About 500 people packed a Lubbock City Council informational meeting and 67 speakers urged city leaders to pause future data center projects, citing water use, neighborhood impacts and public health concerns.

At a packed Lubbock City Council meeting Tuesday night, about 500 people showed up and 67 speakers urged city leaders to slow down or impose a moratorium on future data center projects.

The turnout turned what city officials described as an informational session into a wider Texas public-policy fight over water use, zoning, neighborhood impacts and how much authority local governments actually have over large technology projects.

A crowded council meeting

Mayor Mark McBrayer opened the meeting by saying the council wanted to hear residents' biggest concerns and different perspectives. He also said the city has not approved any data centers and does not currently have a proposal before the council for a vote.

The meeting at the Memorial Civic Center was not a hearing on a specific project. Even so, the public comment period drew a large crowd, with residents and activists using the forum to argue that the city should act before a formal proposal arrives.

Many of the speakers urged the council to pause future data center development or adopt a formal moratorium. Their concerns centered on water demand in a drought-prone part of Texas, as well as noise, lighting, public health, neighborhood disruption and broader quality-of-life effects.

What the city can control

Assistant City Manager Eric Rugino told attendees that the city can regulate some parts of a project, including annexation, zoning, noise mitigation, lighting, infrastructure requirements and utility service agreements.
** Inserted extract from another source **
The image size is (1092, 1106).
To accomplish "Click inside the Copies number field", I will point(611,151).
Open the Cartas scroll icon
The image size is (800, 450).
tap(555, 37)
He said the city does not control ERCOT, state electric policy, state tax incentives or broader property rights. That distinction is central to the debate in Lubbock and beyond: cities may be able to shape where projects go and how they operate, but not the larger state-level incentives that make them attractive.

For residents, that limited authority is part of the problem. For city leaders, it raises the question of how far local rules can go without colliding with state policy.

Why the backlash is spreading

Lubbock is not isolated. Across Texas, communities are increasingly confronting data centers as a land-use and infrastructure issue, not just a business development story. The projects can bring investment, but they also raise questions about power demand, water consumption and whether existing neighborhoods should absorb the burden.

That broader context helps explain why a meeting with no pending proposal still drew such a large turnout. Residents are reacting not only to one possible development, but also to the scale and pace of data center expansion in the state.

State leaders have also been considering broader rules around data centers, electricity costs and water supplies, but the political calendar leaves limited room for quick action. That pushes much of the immediate debate back to city halls.

What happens next

For now, the immediate question is whether the council follows the meeting with a formal hearing, study or moratorium language. Residents who spoke Tuesday clearly want the city to put guardrails in place before a project is filed.

Another open question is whether a specific data center proposal will be submitted in Lubbock or nearby jurisdictions. If that happens, the city is likely to face pressure to define zoning, noise, lighting and utility requirements more clearly.

Until then, the Lubbock meeting stands as an early sign of how quickly data centers are becoming a live public-policy fight in Texas, especially where water and local control are already sensitive issues.

Revision note

Expanded initial publication with fuller chronology, local authority details and Texas policy context.